**Exercise goal**
Please print the data word for word, starting at the line that contains "Task: Toggle reference" and ending at the last line of the data.

**The input**
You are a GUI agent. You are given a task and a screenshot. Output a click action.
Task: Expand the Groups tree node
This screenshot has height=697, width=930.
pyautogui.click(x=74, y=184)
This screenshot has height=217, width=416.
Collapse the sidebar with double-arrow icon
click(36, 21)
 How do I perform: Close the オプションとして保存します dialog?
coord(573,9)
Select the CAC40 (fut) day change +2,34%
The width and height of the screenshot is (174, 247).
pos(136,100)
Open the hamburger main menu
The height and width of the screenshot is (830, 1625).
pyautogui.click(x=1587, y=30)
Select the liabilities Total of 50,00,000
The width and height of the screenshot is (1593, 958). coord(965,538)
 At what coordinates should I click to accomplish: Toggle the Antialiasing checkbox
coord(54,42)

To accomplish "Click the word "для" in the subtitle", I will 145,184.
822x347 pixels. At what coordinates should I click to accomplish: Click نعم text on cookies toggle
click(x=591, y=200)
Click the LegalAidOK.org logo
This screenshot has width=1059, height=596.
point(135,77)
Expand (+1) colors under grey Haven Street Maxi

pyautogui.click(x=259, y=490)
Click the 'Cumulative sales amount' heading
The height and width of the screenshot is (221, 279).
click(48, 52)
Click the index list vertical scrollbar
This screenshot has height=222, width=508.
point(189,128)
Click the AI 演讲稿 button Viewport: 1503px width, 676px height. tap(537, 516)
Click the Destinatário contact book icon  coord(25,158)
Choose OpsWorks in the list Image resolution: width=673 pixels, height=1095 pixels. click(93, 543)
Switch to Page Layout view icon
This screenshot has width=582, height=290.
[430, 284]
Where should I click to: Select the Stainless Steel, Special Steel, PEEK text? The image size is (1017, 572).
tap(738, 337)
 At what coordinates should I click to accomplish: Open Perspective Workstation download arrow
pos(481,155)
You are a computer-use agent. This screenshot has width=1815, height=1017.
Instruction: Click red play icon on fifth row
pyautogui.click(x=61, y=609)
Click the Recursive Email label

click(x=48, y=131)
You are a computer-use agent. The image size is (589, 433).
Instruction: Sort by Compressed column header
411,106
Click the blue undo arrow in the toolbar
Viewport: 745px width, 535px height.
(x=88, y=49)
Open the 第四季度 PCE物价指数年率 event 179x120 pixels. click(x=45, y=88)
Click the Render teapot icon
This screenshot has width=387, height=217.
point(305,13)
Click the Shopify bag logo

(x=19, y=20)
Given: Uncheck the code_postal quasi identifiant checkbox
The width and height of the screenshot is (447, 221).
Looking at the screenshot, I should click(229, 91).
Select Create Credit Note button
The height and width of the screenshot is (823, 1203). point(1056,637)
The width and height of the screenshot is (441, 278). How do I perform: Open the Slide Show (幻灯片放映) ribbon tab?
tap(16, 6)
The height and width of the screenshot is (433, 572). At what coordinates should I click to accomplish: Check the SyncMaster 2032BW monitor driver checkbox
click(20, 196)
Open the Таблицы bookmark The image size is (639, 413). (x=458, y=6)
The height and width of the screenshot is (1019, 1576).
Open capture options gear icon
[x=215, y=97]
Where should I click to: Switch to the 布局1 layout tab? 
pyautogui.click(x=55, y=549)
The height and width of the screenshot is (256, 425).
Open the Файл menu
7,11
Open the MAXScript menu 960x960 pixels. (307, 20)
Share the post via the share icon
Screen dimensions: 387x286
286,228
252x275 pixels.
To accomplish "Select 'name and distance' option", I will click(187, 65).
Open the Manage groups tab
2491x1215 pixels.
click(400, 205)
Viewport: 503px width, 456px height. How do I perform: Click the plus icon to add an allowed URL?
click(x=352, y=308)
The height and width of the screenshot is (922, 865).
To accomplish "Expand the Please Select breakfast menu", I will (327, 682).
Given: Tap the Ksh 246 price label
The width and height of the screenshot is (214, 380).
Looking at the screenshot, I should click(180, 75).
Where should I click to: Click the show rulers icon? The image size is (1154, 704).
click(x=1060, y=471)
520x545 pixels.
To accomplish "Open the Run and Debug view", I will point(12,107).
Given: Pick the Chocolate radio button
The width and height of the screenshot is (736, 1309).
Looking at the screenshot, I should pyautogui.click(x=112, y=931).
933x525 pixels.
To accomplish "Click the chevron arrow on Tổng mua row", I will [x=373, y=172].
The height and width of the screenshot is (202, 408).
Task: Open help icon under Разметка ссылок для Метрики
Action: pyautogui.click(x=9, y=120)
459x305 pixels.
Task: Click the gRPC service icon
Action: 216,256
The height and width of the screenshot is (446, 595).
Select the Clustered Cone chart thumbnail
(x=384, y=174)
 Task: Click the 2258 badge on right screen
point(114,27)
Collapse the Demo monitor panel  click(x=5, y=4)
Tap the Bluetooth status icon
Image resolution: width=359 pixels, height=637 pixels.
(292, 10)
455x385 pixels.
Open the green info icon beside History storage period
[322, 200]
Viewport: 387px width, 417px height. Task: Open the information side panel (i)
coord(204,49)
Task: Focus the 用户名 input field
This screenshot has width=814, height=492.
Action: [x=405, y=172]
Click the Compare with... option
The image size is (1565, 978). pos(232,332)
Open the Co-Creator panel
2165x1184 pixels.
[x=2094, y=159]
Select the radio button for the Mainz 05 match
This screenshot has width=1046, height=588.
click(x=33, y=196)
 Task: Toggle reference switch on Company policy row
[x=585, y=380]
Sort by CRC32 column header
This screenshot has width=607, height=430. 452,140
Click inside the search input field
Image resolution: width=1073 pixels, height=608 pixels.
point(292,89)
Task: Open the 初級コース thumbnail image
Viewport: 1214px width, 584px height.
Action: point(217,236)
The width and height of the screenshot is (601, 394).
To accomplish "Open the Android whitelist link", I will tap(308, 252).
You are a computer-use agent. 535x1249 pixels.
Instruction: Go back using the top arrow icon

**Final result**
 Task: Toggle reference switch on Company policy row
[x=585, y=380]
Sort by CRC32 column header
This screenshot has width=607, height=430. 452,140
Click inside the search input field
Image resolution: width=1073 pixels, height=608 pixels.
point(292,89)
Task: Open the 初級コース thumbnail image
Viewport: 1214px width, 584px height.
Action: point(217,236)
The width and height of the screenshot is (601, 394).
To accomplish "Open the Android whitelist link", I will tap(308, 252).
You are a computer-use agent. 535x1249 pixels.
Instruction: Go back using the top arrow icon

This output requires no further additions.